──────── Quoted passage ────────
Hello, hello, hello. Okay, so the idea of a bio page is to form a sort of cohesive narrative leading up to where you are now that will trick people into thinking you're a genius, and that they should buy your things and write about you in their manifold thrilling publications. You're also supposed to pretend that you're not writing it yourself, although of course everyone is, unless they're Bruce Springsteen or something. I'm not going to lie, I'm struggling with it. I've spent a good chunk of my life now trying to write stories using chord changes and black-and-white ink illustrations and cunning vocal manipulations and little tripping slant rhymes and yes, okay, this process has been the great pleasure of my life to date. That is true. But the thought of writing a story about myself, really truly about myself and not a more interesting fictitious transposition of myself who just so happens to be a witch-hunt victim or a horny Spanish student or a bad clairvoyant desperately seeking an oil tycoon - well, it makes me feel a bit sick. What kind of narrative could I possibly form from my life so far? How did I wind up doing about nine things at once for a job, and what links them together, apart from the fact that I can do them? I don't know. I know that I started writing songs because I was sick of playing classical flute, which I'd done for almost ten years culminating in my dropping out of music school in frustration, and I know I started drawing because I had vocal nodules after performing a season of CATS with viral laryngitis and wasn't allowed to sing for four to six months, but what about all the rest of it? One time I landed a three-day acting gig where I had to pretend to be a tarot reader at a photography convention, did you want to know about that part? That part happened because I didn't have any money, and I wanted some. Is that a narrative? All I have are tangles, and skeins, and things I did on impulse, and things I didn't do, and things I regretted, and things I didn't. How is this going so far? Do you feel like you understand me? Are we friends yet? Do you like the way I look in that picture up there? My pal Jakub took it. It's a couple of years old now but it's pretty cute, huh? Should there be more pictures on this website? Have I seduced you into buying a limited-edition giclée print for your mother-in-law's birthday? Look, just have a look at the work. You'll get the picture.
──────── Data shown ────────
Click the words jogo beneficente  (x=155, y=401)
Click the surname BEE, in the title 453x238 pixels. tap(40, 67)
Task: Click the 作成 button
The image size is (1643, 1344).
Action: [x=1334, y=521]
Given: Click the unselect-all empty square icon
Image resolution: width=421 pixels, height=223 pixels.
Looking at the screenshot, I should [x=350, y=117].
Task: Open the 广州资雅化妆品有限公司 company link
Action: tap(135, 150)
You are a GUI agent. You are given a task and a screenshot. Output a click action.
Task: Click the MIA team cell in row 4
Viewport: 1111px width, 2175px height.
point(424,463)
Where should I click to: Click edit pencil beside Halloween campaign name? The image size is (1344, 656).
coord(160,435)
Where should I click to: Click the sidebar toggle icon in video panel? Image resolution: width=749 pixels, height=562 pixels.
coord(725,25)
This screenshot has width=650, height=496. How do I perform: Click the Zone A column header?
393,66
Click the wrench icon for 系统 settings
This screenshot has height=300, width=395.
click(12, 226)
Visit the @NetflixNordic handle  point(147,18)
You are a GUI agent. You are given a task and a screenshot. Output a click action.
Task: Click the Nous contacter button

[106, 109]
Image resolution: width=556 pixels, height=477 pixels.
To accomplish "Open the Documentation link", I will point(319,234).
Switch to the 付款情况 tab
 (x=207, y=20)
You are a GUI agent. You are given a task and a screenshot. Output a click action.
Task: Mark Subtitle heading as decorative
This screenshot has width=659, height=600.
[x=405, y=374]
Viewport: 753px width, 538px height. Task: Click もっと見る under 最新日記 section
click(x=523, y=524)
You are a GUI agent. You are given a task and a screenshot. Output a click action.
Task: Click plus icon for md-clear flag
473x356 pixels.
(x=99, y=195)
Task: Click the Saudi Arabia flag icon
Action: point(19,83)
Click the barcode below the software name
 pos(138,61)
────────
*Problems and tasks*:
a – List the four means the bio text says the writer has used to tell stories.
b – Continue the bio text past its last sentence.

*Results by task*:
a –
- chord changes
- black-and-white ink illustrations
- cunning vocal manipulations
- little tripping slant rhymes

b –
OKAY, FINE, IF YOU'RE PRESS OR WHATEVER:
Caroline J. Dale is a singer-songwriter, illustrator and writer originally from the Wild West of Australia.
She is currently living in Brunswick, Melbourne, where she creates multidisciplinary projects on themes of deep sea gigantism, discipline and power, the female gaze, ballet costumes, old theatres, deserts, the apartments of the substantially wealthy, IKEA food courts and late night airports, and eye contact with handsome men on public transport.